(WHAT IS BEING ASKED): When you print the material, keep every line identical to the original.

***** GIVEN INFORMATION

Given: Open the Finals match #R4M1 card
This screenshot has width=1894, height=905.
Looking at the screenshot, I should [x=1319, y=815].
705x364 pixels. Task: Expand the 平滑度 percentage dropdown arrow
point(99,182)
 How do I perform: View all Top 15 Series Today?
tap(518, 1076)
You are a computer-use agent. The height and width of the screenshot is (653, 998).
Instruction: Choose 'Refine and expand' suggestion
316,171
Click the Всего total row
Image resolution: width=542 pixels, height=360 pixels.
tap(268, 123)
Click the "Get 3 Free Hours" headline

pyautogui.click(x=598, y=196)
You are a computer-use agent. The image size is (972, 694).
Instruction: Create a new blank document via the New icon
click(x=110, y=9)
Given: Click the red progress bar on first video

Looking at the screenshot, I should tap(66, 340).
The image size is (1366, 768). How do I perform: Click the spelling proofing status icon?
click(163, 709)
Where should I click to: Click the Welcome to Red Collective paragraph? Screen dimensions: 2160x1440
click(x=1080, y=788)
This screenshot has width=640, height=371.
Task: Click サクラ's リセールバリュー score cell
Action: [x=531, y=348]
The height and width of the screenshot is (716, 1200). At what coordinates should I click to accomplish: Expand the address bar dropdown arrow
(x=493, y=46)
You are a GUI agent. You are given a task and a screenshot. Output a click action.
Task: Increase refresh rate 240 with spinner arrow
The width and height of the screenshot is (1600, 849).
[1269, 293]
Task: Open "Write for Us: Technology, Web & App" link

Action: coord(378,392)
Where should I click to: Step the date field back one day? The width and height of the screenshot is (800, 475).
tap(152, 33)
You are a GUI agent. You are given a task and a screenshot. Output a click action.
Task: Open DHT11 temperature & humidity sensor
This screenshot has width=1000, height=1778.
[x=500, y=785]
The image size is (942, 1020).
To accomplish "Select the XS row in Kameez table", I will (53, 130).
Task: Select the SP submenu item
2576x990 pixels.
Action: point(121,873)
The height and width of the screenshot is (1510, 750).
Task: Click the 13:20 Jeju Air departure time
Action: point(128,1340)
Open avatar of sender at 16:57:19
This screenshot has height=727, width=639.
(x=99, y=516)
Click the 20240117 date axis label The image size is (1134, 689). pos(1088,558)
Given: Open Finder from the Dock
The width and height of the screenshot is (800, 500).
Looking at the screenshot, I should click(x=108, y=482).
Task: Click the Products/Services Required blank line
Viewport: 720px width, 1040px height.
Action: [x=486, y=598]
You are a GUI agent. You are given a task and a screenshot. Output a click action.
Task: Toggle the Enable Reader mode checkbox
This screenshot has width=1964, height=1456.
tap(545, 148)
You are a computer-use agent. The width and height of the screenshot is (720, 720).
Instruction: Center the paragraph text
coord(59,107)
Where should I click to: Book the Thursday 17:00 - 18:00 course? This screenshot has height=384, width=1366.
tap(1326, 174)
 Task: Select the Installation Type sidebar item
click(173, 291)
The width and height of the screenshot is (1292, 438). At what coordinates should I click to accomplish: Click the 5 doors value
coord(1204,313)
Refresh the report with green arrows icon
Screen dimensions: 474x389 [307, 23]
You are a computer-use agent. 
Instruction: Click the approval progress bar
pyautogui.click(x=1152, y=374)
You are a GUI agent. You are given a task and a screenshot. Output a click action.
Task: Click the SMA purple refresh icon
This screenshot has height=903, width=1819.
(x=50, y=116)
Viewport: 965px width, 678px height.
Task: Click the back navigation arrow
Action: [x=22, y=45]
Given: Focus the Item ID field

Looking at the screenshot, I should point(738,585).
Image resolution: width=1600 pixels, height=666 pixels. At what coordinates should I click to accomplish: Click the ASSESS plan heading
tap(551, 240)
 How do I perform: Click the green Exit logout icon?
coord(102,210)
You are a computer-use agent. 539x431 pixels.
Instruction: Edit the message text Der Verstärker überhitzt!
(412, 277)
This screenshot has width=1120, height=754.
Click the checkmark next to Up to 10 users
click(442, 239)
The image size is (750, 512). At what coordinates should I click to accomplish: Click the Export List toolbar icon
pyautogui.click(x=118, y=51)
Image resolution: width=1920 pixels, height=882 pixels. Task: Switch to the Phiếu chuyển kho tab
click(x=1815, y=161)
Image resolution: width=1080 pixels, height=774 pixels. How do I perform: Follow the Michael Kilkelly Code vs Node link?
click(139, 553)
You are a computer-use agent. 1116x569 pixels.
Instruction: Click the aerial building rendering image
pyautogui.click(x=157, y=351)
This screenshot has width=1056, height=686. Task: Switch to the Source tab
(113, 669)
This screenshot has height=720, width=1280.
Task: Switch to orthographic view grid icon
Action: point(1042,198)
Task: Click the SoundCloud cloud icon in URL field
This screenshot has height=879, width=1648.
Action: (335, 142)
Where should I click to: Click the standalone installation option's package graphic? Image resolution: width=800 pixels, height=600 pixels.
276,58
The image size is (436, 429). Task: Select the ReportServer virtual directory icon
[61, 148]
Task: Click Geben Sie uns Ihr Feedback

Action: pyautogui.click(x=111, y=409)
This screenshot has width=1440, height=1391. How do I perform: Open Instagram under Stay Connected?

**********

(TASK OUTPUT):
Given: Open the Finals match #R4M1 card
This screenshot has width=1894, height=905.
Looking at the screenshot, I should [x=1319, y=815].
705x364 pixels. Task: Expand the 平滑度 percentage dropdown arrow
point(99,182)
 How do I perform: View all Top 15 Series Today?
tap(518, 1076)
You are a computer-use agent. The height and width of the screenshot is (653, 998).
Instruction: Choose 'Refine and expand' suggestion
316,171
Click the Всего total row
Image resolution: width=542 pixels, height=360 pixels.
tap(268, 123)
Click the "Get 3 Free Hours" headline

pyautogui.click(x=598, y=196)
You are a computer-use agent. The image size is (972, 694).
Instruction: Create a new blank document via the New icon
click(x=110, y=9)
Given: Click the red progress bar on first video

Looking at the screenshot, I should tap(66, 340).
The image size is (1366, 768). How do I perform: Click the spelling proofing status icon?
click(163, 709)
Where should I click to: Click the Welcome to Red Collective paragraph? Screen dimensions: 2160x1440
click(x=1080, y=788)
This screenshot has width=640, height=371.
Task: Click サクラ's リセールバリュー score cell
Action: [x=531, y=348]
The height and width of the screenshot is (716, 1200). At what coordinates should I click to accomplish: Expand the address bar dropdown arrow
(x=493, y=46)
You are a GUI agent. You are given a task and a screenshot. Output a click action.
Task: Increase refresh rate 240 with spinner arrow
The width and height of the screenshot is (1600, 849).
[1269, 293]
Task: Open "Write for Us: Technology, Web & App" link

Action: coord(378,392)
Where should I click to: Step the date field back one day? The width and height of the screenshot is (800, 475).
tap(152, 33)
You are a GUI agent. You are given a task and a screenshot. Output a click action.
Task: Open DHT11 temperature & humidity sensor
This screenshot has width=1000, height=1778.
[x=500, y=785]
The image size is (942, 1020).
To accomplish "Select the XS row in Kameez table", I will (53, 130).
Task: Select the SP submenu item
2576x990 pixels.
Action: point(121,873)
The height and width of the screenshot is (1510, 750).
Task: Click the 13:20 Jeju Air departure time
Action: point(128,1340)
Open avatar of sender at 16:57:19
This screenshot has height=727, width=639.
(x=99, y=516)
Click the 20240117 date axis label The image size is (1134, 689). pos(1088,558)
Given: Open Finder from the Dock
The width and height of the screenshot is (800, 500).
Looking at the screenshot, I should click(x=108, y=482).
Task: Click the Products/Services Required blank line
Viewport: 720px width, 1040px height.
Action: [x=486, y=598]
You are a GUI agent. You are given a task and a screenshot. Output a click action.
Task: Toggle the Enable Reader mode checkbox
This screenshot has width=1964, height=1456.
tap(545, 148)
You are a computer-use agent. The width and height of the screenshot is (720, 720).
Instruction: Center the paragraph text
coord(59,107)
Where should I click to: Book the Thursday 17:00 - 18:00 course? This screenshot has height=384, width=1366.
tap(1326, 174)
 Task: Select the Installation Type sidebar item
click(173, 291)
The width and height of the screenshot is (1292, 438). At what coordinates should I click to accomplish: Click the 5 doors value
coord(1204,313)
Refresh the report with green arrows icon
Screen dimensions: 474x389 [307, 23]
You are a computer-use agent. 
Instruction: Click the approval progress bar
pyautogui.click(x=1152, y=374)
You are a GUI agent. You are given a task and a screenshot. Output a click action.
Task: Click the SMA purple refresh icon
This screenshot has height=903, width=1819.
(x=50, y=116)
Viewport: 965px width, 678px height.
Task: Click the back navigation arrow
Action: [x=22, y=45]
Given: Focus the Item ID field

Looking at the screenshot, I should point(738,585).
Image resolution: width=1600 pixels, height=666 pixels. At what coordinates should I click to accomplish: Click the ASSESS plan heading
tap(551, 240)
 How do I perform: Click the green Exit logout icon?
coord(102,210)
You are a computer-use agent. 539x431 pixels.
Instruction: Edit the message text Der Verstärker überhitzt!
(412, 277)
This screenshot has width=1120, height=754.
Click the checkmark next to Up to 10 users
click(442, 239)
The image size is (750, 512). At what coordinates should I click to accomplish: Click the Export List toolbar icon
pyautogui.click(x=118, y=51)
Image resolution: width=1920 pixels, height=882 pixels. Task: Switch to the Phiếu chuyển kho tab
click(x=1815, y=161)
Image resolution: width=1080 pixels, height=774 pixels. How do I perform: Follow the Michael Kilkelly Code vs Node link?
click(139, 553)
You are a computer-use agent. 1116x569 pixels.
Instruction: Click the aerial building rendering image
pyautogui.click(x=157, y=351)
This screenshot has width=1056, height=686. Task: Switch to the Source tab
(113, 669)
This screenshot has height=720, width=1280.
Task: Switch to orthographic view grid icon
Action: point(1042,198)
Task: Click the SoundCloud cloud icon in URL field
This screenshot has height=879, width=1648.
Action: (335, 142)
Where should I click to: Click the standalone installation option's package graphic? Image resolution: width=800 pixels, height=600 pixels.
276,58
The image size is (436, 429). Task: Select the ReportServer virtual directory icon
[61, 148]
Task: Click Geben Sie uns Ihr Feedback

Action: pyautogui.click(x=111, y=409)
This screenshot has width=1440, height=1391. How do I perform: Open Instagram under Stay Connected?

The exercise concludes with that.